When the tomato season ended and the months grew colder, the conveyor belt was pushed to the side and the interior of the barn cleared out.

“The floor was an actual hardwood basketball court,” Smith said. “All the stains from tomato juice would have been on it.”

Washington Boro Tomato Growers' barn 1969

This photo of the old Washington Boro Tomato Growers' barn was taken in 1969, the year the Co-op disbanded.

The legs of the conveyor belt left soft spots in the wood.

“We local guys knew where the soft spots were,” Smith said. “So if a team would come in from out of town, when you’re playing defense and the person dribbling the ball up the floor hit the soft spots, we pickpocketed them.”

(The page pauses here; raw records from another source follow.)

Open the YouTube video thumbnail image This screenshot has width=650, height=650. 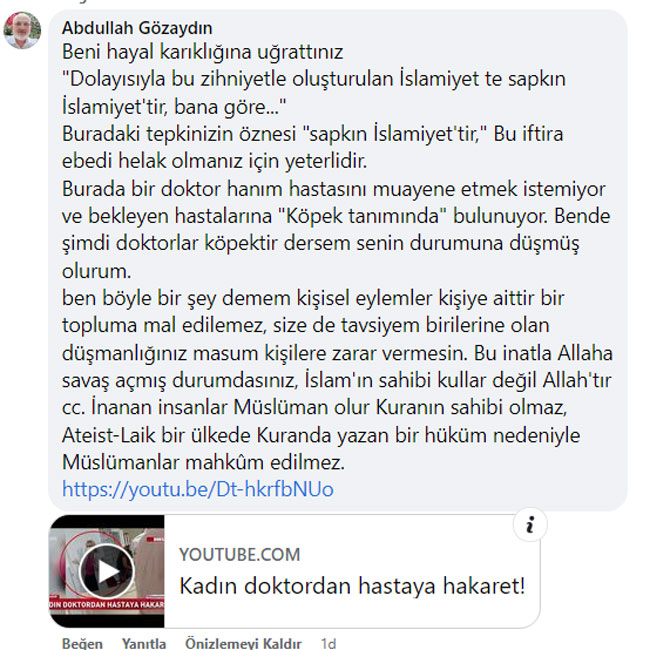pos(107,571)
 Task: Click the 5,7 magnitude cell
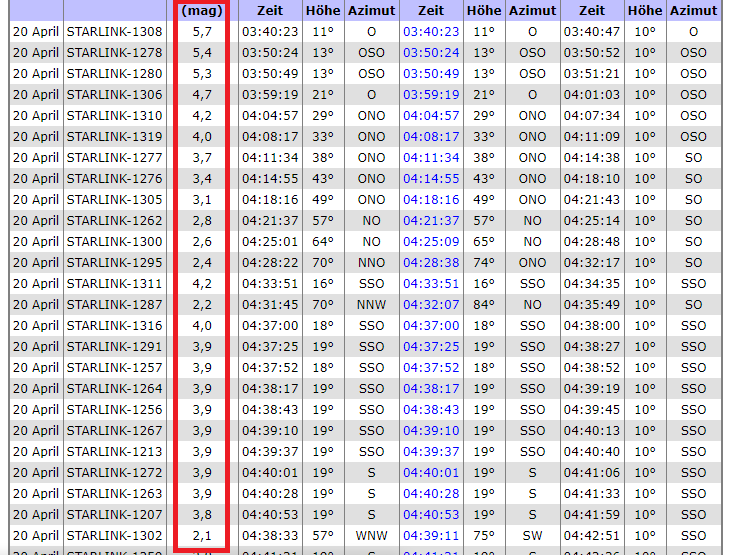click(202, 31)
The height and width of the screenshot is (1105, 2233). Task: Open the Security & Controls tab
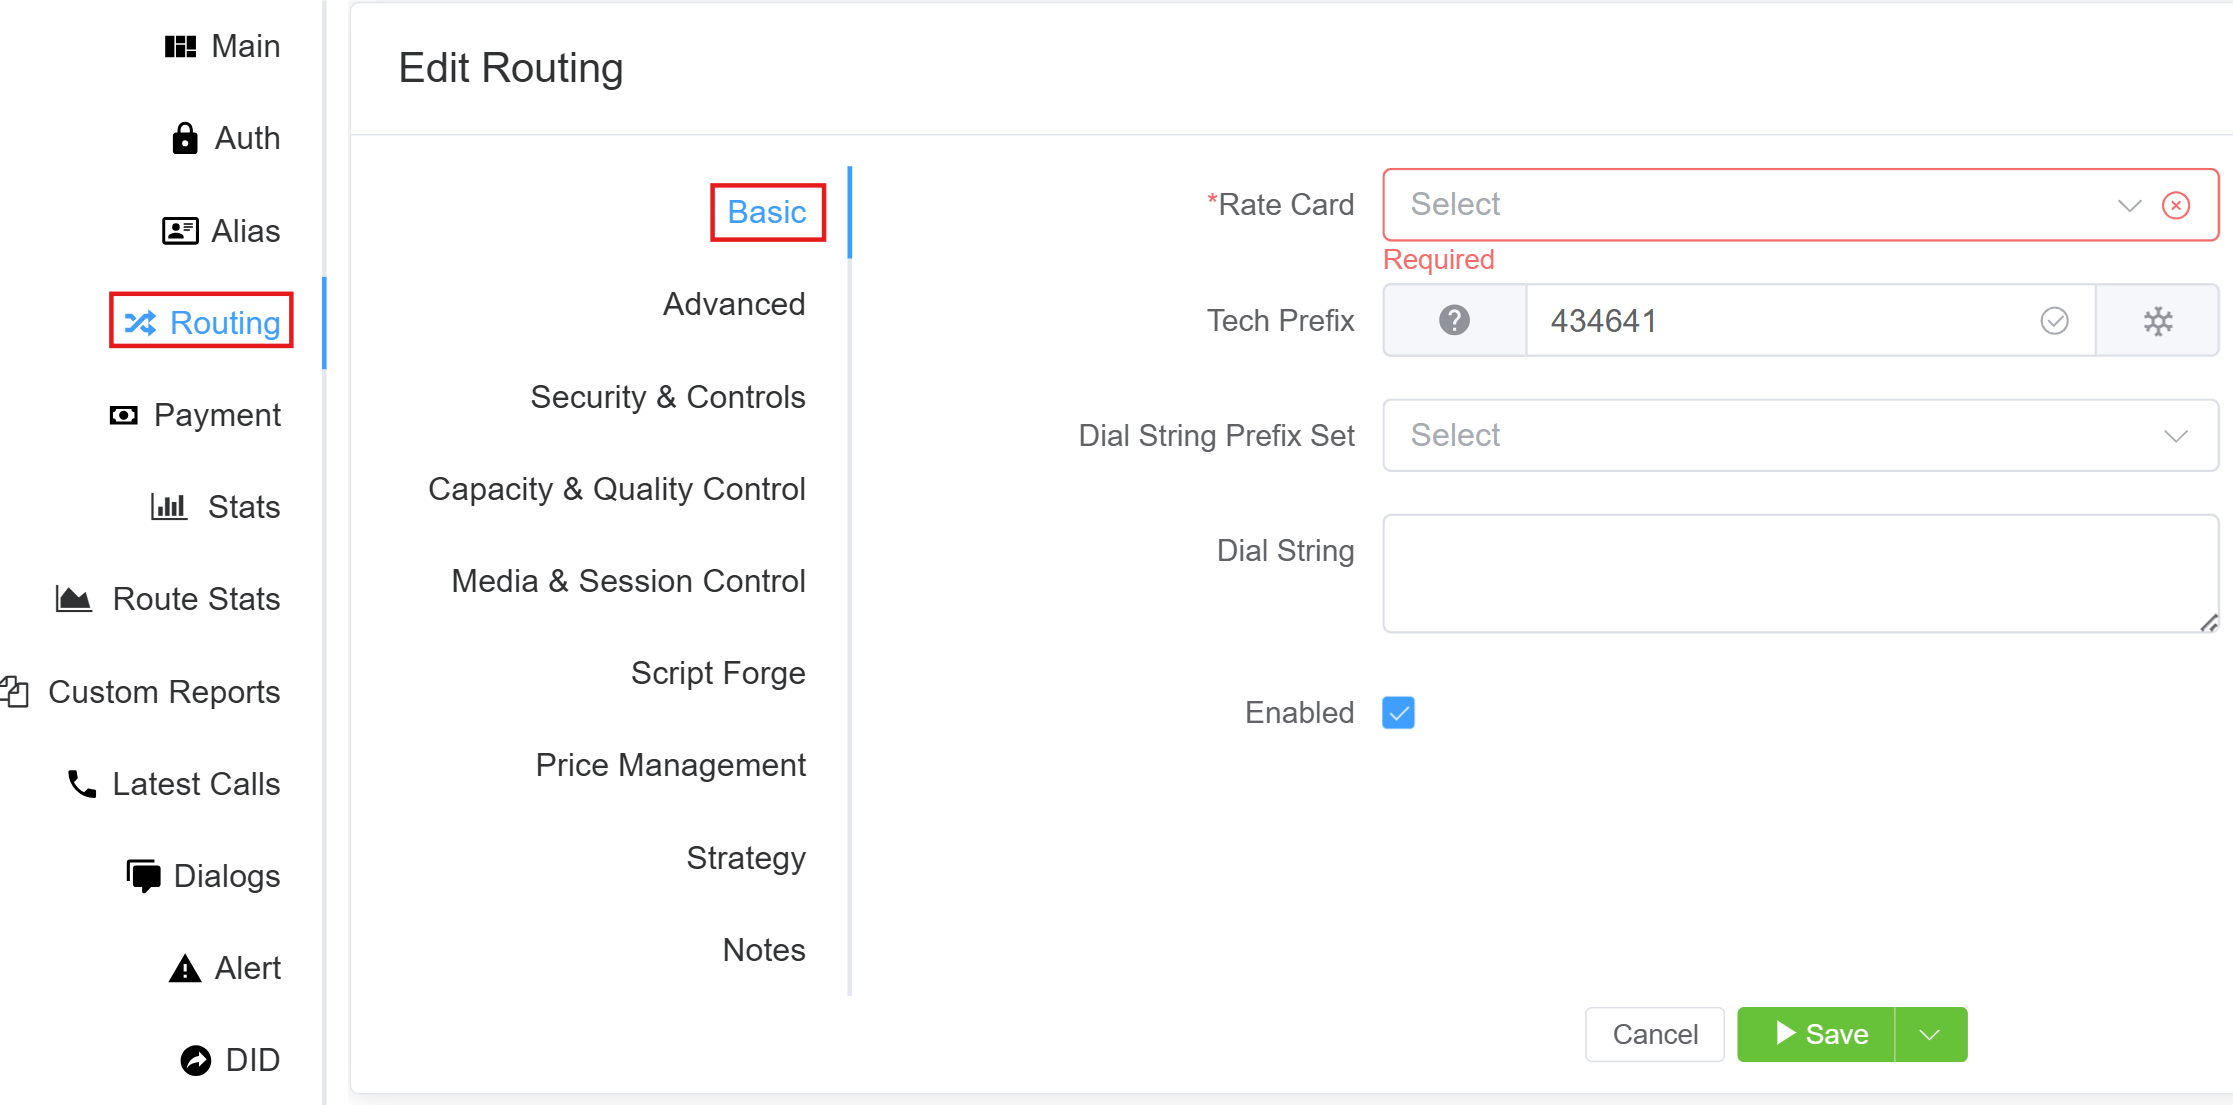click(667, 397)
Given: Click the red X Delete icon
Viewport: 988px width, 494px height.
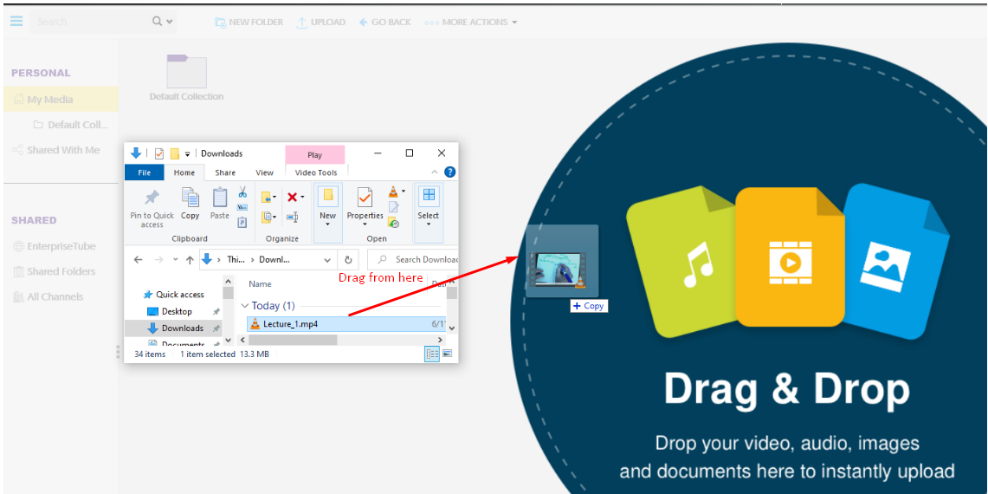Looking at the screenshot, I should tap(293, 197).
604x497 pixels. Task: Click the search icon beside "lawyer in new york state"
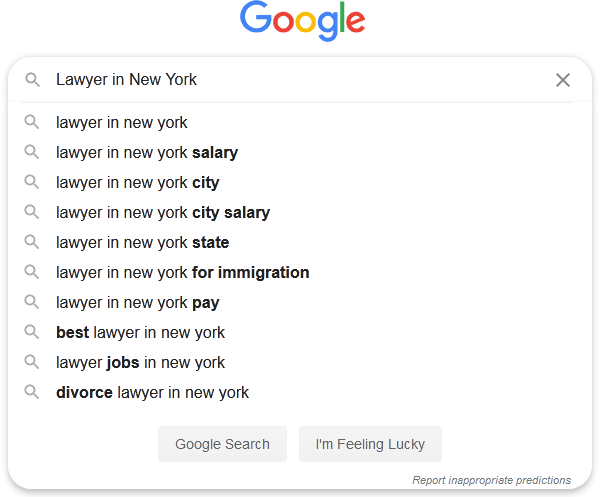(32, 242)
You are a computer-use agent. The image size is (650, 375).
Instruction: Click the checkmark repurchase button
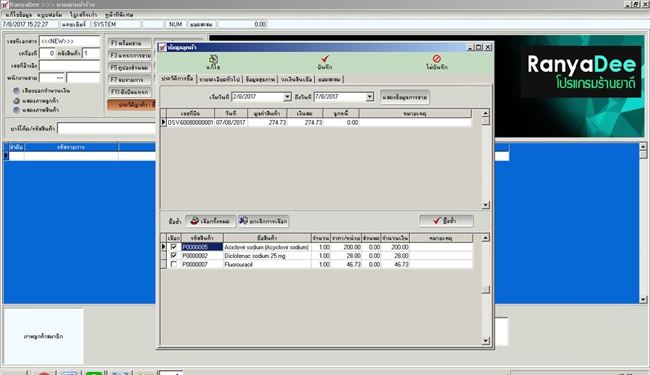pos(446,221)
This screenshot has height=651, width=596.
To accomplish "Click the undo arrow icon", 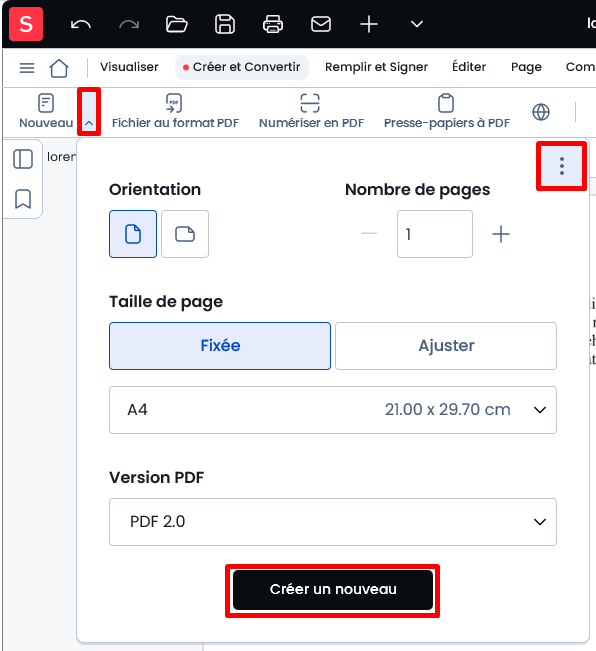I will pos(81,24).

Baskets hung flush against each end wall.

“It made the baseline treacherous,” Smith said. “As a defender, if you drove around me, I’d drive you right into the wall.”

The wall served as a de facto out-of-bounds line, given the tight confines.

“We also sometimes jumped off the wall and dunked the ball,” Gregory Kane said.

Kane, a Washington Boro resident, is the grandson of the late Emerson Kane Sr., a former Washington Boro mayor and Columbia Hospital director who was the Tomato Growers’ Association president for more than three decades, beginning with its founding in 1934 (he also served in World War I, as Army sergeant first class in France).

Emerson Kane’s name also shows up in newspaper clippings from the 1930s of box scores for a Washington Boro summer league basketball team, so perhaps he was responsible for turning the tomato barn into a basketball court in the winter months.

Unfortunately, that answer is lost to time.

“I’m guessing somewhere along the line somebody thought it would be a good idea to have an indoor court in there,” Gregory Kane said.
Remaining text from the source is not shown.